Data extracted from a collection
>>>>>
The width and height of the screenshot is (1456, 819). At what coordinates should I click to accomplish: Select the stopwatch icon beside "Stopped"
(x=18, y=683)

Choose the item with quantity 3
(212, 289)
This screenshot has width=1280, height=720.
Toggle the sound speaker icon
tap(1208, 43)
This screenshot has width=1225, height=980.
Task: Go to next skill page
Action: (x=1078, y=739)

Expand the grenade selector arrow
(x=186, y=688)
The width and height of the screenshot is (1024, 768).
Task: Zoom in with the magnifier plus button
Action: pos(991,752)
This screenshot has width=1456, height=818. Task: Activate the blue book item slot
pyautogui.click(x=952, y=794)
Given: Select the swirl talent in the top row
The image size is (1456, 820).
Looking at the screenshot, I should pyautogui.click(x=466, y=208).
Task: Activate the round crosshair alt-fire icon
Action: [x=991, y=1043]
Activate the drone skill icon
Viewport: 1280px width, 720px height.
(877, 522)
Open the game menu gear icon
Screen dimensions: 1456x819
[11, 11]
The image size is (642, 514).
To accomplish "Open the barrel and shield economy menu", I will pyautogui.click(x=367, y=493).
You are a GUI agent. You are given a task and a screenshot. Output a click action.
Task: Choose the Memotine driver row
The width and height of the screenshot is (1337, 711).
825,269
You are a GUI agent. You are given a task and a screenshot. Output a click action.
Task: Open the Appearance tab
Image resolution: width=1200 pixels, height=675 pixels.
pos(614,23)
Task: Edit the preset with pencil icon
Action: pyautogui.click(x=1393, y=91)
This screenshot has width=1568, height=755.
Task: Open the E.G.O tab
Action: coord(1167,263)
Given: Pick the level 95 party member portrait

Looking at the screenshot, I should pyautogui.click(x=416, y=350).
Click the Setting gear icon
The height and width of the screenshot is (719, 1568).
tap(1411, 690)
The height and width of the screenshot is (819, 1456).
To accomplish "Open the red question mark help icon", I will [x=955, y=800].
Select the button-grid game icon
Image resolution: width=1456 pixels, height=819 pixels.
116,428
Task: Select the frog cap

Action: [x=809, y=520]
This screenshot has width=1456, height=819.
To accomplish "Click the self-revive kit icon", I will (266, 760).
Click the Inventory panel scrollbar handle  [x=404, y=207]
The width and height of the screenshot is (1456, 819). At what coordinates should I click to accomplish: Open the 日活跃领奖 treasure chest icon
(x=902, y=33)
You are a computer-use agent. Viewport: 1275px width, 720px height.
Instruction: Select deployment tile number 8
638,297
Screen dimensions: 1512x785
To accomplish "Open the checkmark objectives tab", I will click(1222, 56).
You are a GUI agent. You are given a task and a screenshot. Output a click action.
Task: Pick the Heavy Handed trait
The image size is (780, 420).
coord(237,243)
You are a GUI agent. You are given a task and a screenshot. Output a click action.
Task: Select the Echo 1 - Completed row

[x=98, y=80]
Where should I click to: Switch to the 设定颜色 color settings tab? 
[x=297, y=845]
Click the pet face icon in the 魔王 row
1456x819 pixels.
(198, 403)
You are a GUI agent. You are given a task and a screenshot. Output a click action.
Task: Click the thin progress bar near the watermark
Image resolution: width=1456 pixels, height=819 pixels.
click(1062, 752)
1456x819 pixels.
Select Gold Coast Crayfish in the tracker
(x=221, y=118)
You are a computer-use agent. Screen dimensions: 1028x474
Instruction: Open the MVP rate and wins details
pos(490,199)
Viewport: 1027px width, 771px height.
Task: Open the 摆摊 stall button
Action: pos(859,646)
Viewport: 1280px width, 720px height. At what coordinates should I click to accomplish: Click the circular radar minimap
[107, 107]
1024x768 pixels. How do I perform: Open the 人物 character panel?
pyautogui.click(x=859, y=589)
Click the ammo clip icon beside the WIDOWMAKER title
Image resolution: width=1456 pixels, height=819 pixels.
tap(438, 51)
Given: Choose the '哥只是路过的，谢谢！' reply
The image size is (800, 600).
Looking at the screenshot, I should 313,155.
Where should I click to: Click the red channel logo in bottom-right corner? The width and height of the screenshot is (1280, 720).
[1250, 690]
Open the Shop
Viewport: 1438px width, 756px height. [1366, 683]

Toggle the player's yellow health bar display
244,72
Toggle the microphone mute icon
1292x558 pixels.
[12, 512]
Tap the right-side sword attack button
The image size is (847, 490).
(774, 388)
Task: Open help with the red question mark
<<<<<
Find each line above that contains the word "item", and copy every one of those lines.

• WRITTEN RESPONSE:
Choose the item with quantity 3
This screenshot has width=1456, height=818. Task: Activate the blue book item slot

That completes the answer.